**EXERCISE**
Return everything below from the line containing "Task: Click the Get more themes link" down to the end of the items, reproducing each line exactly.
#####
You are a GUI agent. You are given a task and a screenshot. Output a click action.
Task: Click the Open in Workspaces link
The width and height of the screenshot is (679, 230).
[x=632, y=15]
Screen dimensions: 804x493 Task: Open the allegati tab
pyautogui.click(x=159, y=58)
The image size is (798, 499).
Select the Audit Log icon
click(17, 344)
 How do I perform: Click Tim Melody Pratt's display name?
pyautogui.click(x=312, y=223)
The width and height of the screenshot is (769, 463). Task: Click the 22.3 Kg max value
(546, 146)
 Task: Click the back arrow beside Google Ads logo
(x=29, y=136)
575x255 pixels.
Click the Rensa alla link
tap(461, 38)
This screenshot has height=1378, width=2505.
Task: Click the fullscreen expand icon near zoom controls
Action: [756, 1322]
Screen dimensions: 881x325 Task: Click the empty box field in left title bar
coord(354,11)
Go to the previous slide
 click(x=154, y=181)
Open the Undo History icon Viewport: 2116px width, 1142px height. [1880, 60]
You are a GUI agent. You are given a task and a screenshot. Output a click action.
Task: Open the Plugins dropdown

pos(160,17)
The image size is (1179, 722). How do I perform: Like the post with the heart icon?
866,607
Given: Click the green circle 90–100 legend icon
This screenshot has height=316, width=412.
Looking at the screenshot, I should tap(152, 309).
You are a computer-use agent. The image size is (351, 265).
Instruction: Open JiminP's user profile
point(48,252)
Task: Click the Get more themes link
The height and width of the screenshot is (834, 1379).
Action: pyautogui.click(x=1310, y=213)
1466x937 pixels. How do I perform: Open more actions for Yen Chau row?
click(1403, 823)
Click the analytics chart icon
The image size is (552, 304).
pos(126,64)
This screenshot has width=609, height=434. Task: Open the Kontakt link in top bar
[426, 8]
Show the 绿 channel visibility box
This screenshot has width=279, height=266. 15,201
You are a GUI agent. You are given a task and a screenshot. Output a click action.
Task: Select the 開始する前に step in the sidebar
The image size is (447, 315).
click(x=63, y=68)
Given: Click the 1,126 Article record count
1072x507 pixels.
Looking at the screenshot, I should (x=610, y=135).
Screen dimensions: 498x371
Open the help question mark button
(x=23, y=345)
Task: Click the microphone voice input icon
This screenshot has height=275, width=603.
#####
**RESPONSE TO THE TASK**
Task: Click the Get more themes link
The height and width of the screenshot is (834, 1379).
Action: pyautogui.click(x=1310, y=213)
1466x937 pixels. How do I perform: Open more actions for Yen Chau row?
click(1403, 823)
Click the analytics chart icon
The image size is (552, 304).
pos(126,64)
This screenshot has width=609, height=434. Task: Open the Kontakt link in top bar
[426, 8]
Show the 绿 channel visibility box
This screenshot has width=279, height=266. 15,201
You are a GUI agent. You are given a task and a screenshot. Output a click action.
Task: Select the 開始する前に step in the sidebar
The image size is (447, 315).
click(x=63, y=68)
Given: Click the 1,126 Article record count
1072x507 pixels.
Looking at the screenshot, I should (x=610, y=135).
Screen dimensions: 498x371
Open the help question mark button
(x=23, y=345)
Task: Click the microphone voice input icon
This screenshot has height=275, width=603.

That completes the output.